## [PROVIDED TEXT]
*****
The practice of wickedness generally attended with great evil
The practice of righteousness is men’s true interest, even in this present life. Wickedness is generally attended with great misery, even here as well as hereafter. Exceptions must, of course, be made in cases of persecution for truth and righteousness’ sake.

  1. Consider mankind in general, under the notion of one universal community. Then the only thing which distinguishes men from wild beasts, with regard to any true happiness of life, is religion, or a sense of the just and right, and of the difference between moral good and evil. Reason, dissociated from moral obligation, only makes men more effectually destroy one another. Reason implying a sense of moral obligation is the secret of happiness in human life.
  2. Take a less general view of mankind, in their more restrained political capacity, as formed into particular distinct nations and governments. In this view the only true and lasting happiness depends on the practice of righteousness and true virtue. In proportion as justice, and order, and truth, and fidelity prevail, the happiness of society is secured.
  3. Consider men singly, every one in his mere private and personal capacity. Still the only possibility of lasting happiness is the practice of righteousness, charity, temperance, and universal virtue. Illustrate in relation to health; riches, honour, and reputation; inward peace and satisfaction in a man’s own mind. Here virtue triumphs absolutely without control, and has no competitor. (S. Clarke.)
*****
[Collected data]
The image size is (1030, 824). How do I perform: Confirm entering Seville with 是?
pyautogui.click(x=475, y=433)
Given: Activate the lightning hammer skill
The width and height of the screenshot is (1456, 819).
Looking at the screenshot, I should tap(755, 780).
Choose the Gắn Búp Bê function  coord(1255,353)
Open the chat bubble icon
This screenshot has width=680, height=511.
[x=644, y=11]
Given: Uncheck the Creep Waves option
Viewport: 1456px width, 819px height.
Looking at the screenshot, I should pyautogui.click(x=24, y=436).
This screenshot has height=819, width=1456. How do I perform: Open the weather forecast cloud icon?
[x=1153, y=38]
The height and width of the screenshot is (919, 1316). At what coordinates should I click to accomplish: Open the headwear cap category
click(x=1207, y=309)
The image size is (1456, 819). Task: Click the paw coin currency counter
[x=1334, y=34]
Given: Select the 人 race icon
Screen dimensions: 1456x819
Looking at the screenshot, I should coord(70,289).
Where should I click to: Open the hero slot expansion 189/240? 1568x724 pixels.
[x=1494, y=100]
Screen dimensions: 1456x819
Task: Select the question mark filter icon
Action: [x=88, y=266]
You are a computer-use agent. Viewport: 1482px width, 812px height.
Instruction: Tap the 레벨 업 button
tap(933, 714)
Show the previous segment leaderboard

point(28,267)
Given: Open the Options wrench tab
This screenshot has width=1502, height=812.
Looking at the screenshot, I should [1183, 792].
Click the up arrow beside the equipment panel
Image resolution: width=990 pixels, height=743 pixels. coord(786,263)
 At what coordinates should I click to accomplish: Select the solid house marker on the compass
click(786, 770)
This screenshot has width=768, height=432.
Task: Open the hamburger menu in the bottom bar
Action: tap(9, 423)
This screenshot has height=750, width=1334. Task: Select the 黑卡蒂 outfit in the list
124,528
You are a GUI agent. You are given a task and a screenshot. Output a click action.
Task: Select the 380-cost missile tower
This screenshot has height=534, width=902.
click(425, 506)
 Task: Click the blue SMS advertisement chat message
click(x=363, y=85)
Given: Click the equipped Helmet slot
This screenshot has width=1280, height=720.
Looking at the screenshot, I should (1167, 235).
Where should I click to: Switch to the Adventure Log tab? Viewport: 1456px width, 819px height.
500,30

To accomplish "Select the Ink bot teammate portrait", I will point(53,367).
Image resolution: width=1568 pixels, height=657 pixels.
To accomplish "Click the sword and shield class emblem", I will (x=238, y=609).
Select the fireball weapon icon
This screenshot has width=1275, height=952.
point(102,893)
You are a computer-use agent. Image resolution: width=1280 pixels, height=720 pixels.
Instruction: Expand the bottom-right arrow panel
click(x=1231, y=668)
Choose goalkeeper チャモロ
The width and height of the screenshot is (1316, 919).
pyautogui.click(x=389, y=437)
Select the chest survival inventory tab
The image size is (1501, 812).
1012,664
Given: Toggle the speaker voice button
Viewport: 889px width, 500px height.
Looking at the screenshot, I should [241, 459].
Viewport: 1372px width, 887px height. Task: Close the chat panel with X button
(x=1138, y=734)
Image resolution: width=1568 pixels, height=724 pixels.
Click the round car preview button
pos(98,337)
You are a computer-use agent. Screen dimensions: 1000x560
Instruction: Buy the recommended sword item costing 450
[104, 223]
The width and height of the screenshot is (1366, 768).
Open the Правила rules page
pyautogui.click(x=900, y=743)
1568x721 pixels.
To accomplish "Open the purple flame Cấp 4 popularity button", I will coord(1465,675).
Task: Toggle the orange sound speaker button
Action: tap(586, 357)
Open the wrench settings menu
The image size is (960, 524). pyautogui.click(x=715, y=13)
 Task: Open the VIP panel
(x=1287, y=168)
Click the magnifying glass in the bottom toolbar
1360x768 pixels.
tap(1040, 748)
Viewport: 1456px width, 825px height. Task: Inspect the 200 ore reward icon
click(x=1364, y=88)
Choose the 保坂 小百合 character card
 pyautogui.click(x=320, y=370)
*****
## [WORK INSTRUCTIONS]
1/ Using the passage on righteousness, decide whether each statement agrees with it: (a) reason without a sense of moral obligation only helps men destroy one another more effectively; (b) wickedness brings misery only in the hereafter; (c) when men are considered singly, virtue has a competitor in riches. Give yes or no for each and quote the deciding words.
2/ Pick up the passage on righteousness after its final sentence and continue it.

## [OUTPUTS BY TASK]
1/
(a) Yes: "Reason, dissociated from moral obligation, only makes men more effectually destroy one another."
(b) No: "Wickedness is generally attended with great misery, even here as well as hereafter."
(c) No: "Here virtue triumphs absolutely without control, and has no competitor."

2/
Sin and its punishment
The pursuit is a successful pursuit. The evil not only follows the transgressor, but it lays hold of him at last, and wrings out its penalties. Much sin is committed in spite of the remonstrance of conscience, and with the secret acknowledgments, on the part of the perpetrator, that he is doing wrong, and exposing himself to punishment. These men must have some specific with which they quiet their apprehensions, and procure for themselves an ease in the doing of what they know to be wrong. Direct attention to one form of deceit—the expectation of concealment, and therefore of impunity. It is unquestionably thus in regard of those offences of which human laws take cognisance. And much sin is committed with the secret hope that God will not observe it, or that He will not be extreme to take vengeance. It is false to suppose that any sin will pass without recompense just because Christianity is a system which provides in full measure for its forgiveness. Our redemption through Christ does not at all exempt from the temporal penalties of sin. It so makes future happiness dependent on present holiness that every pardoned sin may be punished with the loss of something glorious in eternity. It is a mistaken objection to Christianity that the arrangements of the Christian system secure a certain class of men against the being pursued and overtaken in their sins, because it takes for granted that forgiven sin must go wholly unpunished. Evil “pursueth”; that is, hunts the sinner with the greatest pertinacity, tracking him through the various scenes of life, and then, when the man fancies he is safe, suddenly darting upon him, and exacting all the punishment. Illustrate by the vices and follies of youth-time, or by the mere idling away of the early years of life. No sin can ever be committed which is not, in one way or another, punished by God. This is true of sins committed after conversion, as well as before conversion. Then let no man depart and think that he may sin yet one more sin and not eventually be a sufferer. (Henry Melvill, B. D.)

Destiny following character
That retributory justice tracks our footsteps, is a doctrine as old as the race. It grows out of the conscience, and is confirmed by the experience of mankind. The Nemesis of the heathen, which was a mysterious pursuer of character, was only a personification of the doctrine. Misery grows out of sin, and happiness out of goodness.
I. The law of moral causation shows this. Man’s character is not the creation of a day or an hour, it is the result of past actions. When no change has taken place, like that of regeneration, the man’s character to-day is the result of the whole of his past life, and will be, without such a renovation, the cause of the whole of his future. Character is a fruitful tree, it never ceases bearing, every branch is clustered, but the fruit is either misery or happiness, according to its own vital essence.
II. The constitution of moral mind shows this. Moral mind has at least two faculties.

  1. One to recall the past. The law of memory compels us to re-live our past lives.
  2. One to feel the past. The past does not flit before us as shadows on the wall, as images on the glass, making no impression; it falls on conscience, it stirs it into feeling. The soul is compelled to shudder at a wicked past, whilst a virtuous past fills it with a quiet and ineffable delight.
    III. The teaching of holy writ shows this. The Bible assures us that God will render to every man according to his deeds (Jos_7:20-26; Rom_2:6-10). (D. Thomas, D. D.)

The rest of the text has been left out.